Сосед одной рукой водил электробритвой по щеке, другой – бросал куски сахара в металлическую кружку.
– Торопись! Кстати, ты не забыл, как меня зовут?
– Иван Колов.
– Правильно.
– Какая спешка может быть в доме отдыха? – спросил Владимир.
– А вот это – неправильно. – Колов бросил электробритву в тумбочку, налил в ладошку одеколон, энергично размазал его по круглому лицу. – Жизнь хороша, а хорошо жить еще лучше! – процитировал он и стал надевать рубашку с вышедшим из моды чрезмерно длинным и широким воротником, умудряясь при этом прихлебывать горячий кофе. – Для начала нам надо окопаться: занять хорошие места в столовой, достать билеты на все экскурсии и подобрать стоящую компанию, – сосед начал перекладывать вещи из спортивной сумки в тумбочку. – А главное, – Колов понизил голос, – женщин здесь мало. Поэтому на завтраке выбирай двух самых подходящих и будем немедленно столбить.

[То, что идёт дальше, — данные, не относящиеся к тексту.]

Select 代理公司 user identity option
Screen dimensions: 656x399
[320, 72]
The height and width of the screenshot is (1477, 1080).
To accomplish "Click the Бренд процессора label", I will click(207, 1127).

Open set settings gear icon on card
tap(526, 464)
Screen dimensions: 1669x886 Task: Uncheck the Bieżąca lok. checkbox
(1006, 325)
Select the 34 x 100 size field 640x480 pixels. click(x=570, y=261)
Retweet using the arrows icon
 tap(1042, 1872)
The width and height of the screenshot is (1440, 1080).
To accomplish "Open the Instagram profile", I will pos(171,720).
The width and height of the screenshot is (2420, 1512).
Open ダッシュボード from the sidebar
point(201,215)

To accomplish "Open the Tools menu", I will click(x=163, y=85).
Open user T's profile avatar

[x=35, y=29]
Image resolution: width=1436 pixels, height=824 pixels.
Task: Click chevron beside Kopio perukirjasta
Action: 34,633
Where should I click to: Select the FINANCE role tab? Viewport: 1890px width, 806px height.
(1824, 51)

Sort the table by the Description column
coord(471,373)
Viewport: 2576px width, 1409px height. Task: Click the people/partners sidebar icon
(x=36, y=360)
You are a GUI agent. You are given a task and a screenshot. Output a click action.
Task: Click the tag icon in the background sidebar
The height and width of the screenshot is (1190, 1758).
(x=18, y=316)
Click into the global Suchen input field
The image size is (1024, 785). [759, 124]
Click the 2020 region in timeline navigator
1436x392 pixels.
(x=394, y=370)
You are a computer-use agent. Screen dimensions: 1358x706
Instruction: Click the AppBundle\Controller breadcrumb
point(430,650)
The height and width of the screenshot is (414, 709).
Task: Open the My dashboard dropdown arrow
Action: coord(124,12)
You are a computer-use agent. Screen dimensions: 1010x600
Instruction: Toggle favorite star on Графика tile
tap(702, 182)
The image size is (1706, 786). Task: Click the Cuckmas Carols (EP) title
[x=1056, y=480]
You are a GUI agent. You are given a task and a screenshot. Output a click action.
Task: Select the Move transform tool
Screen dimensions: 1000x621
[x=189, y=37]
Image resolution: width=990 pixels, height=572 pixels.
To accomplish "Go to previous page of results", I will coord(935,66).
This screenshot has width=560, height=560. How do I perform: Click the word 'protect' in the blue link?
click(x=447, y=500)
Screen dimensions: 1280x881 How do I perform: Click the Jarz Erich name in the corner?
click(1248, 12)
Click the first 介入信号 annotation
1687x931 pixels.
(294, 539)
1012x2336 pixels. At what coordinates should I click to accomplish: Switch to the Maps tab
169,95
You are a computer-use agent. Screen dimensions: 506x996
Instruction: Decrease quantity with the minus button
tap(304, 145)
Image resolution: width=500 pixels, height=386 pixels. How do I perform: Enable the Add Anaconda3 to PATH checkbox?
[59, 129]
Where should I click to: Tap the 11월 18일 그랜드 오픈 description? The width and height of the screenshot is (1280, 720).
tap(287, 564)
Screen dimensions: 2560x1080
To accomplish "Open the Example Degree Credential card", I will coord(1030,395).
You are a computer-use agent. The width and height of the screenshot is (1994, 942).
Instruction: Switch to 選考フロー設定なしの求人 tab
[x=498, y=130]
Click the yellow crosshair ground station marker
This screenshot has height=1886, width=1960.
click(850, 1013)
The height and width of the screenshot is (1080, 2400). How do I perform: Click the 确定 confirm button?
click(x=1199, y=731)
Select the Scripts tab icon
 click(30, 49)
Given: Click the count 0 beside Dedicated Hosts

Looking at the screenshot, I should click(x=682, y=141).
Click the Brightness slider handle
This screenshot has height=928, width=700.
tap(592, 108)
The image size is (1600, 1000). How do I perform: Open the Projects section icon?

– Что, что?! – засмеялся Владимир.
– Да, столбить! – сказал Колов.
Столовая располагалась в одноэтажном просторном помещении, во дворе жилого корпуса. Услужливый сотрудник сличил фамилии новичков со списком, который был у него в руках, и провел их к столику, за которым сидели две пожилые дамы. Дама, которая сидела по правую руку от Владимира, – полненькая и, очевидно, хорошенькая в молодости, оживилась:
– Ну вот, и у нас кавалеры появились. – И представилась: – Галина Павловна.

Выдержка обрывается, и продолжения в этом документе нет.